### Requirements:
Rewrite every row below, replacing "pencil icon" with "edit icon" and leaving everything else unchanged. Omit the pictures.
--- start of Records for this exercise ---
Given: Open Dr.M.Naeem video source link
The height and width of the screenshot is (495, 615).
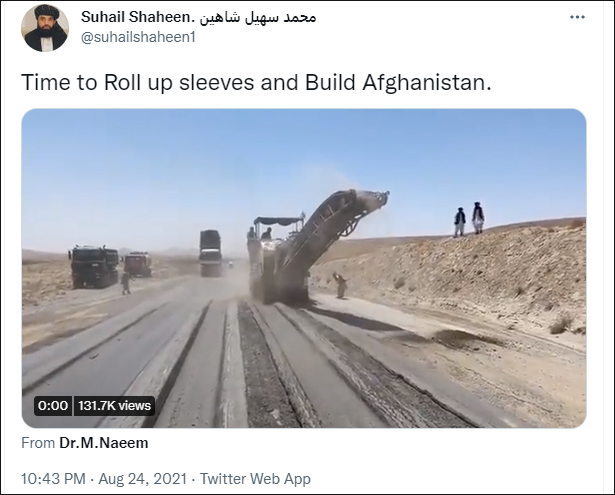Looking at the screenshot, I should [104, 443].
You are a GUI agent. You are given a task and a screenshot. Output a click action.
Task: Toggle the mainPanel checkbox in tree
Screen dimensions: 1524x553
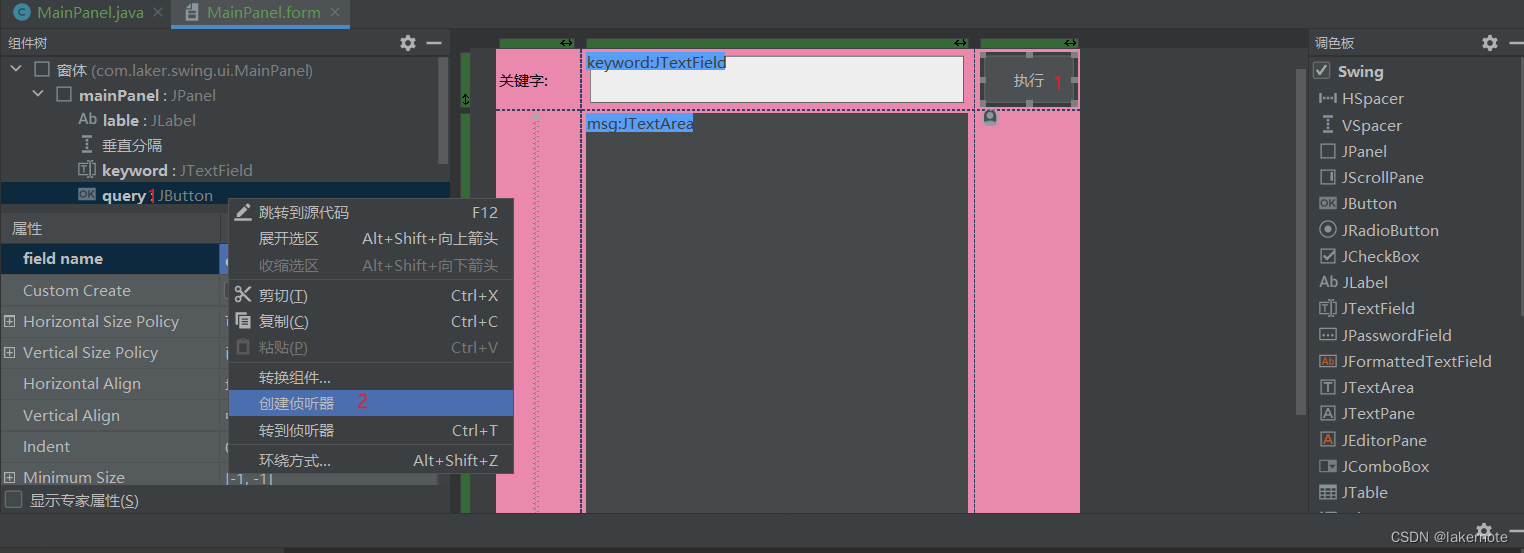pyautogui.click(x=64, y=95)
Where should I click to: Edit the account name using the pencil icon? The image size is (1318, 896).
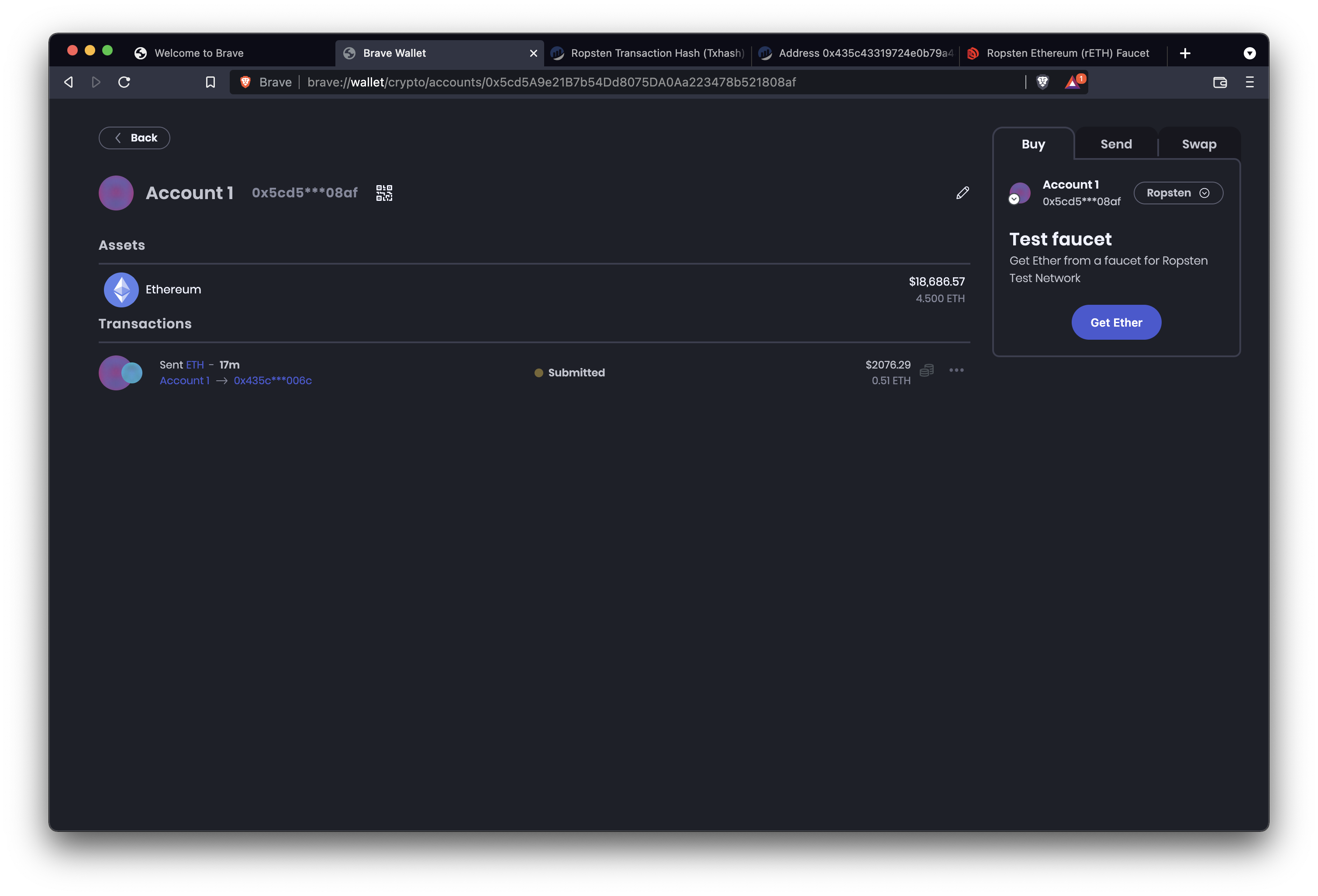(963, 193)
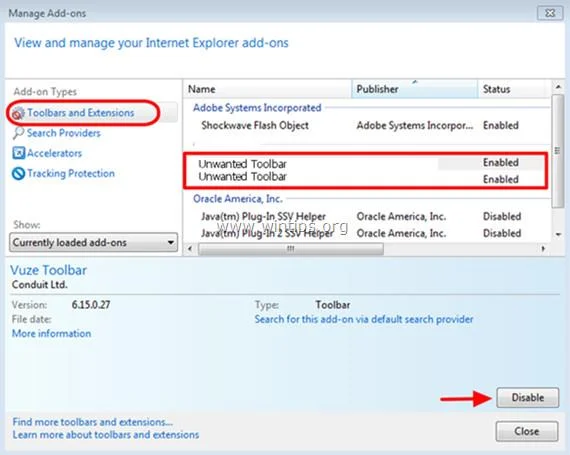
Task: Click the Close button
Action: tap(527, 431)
--- end of Records for this exercise ---
### Task solution:
Given: Open Dr.M.Naeem video source link
The height and width of the screenshot is (495, 615).
Looking at the screenshot, I should [104, 443].
You are a GUI agent. You are given a task and a screenshot. Output a click action.
Task: Toggle the mainPanel checkbox in tree
Screen dimensions: 1524x553
pyautogui.click(x=64, y=95)
Where should I click to: Edit the account name using the edit icon? The image size is (1318, 896).
(963, 193)
Task: Click the Close button
Action: tap(527, 431)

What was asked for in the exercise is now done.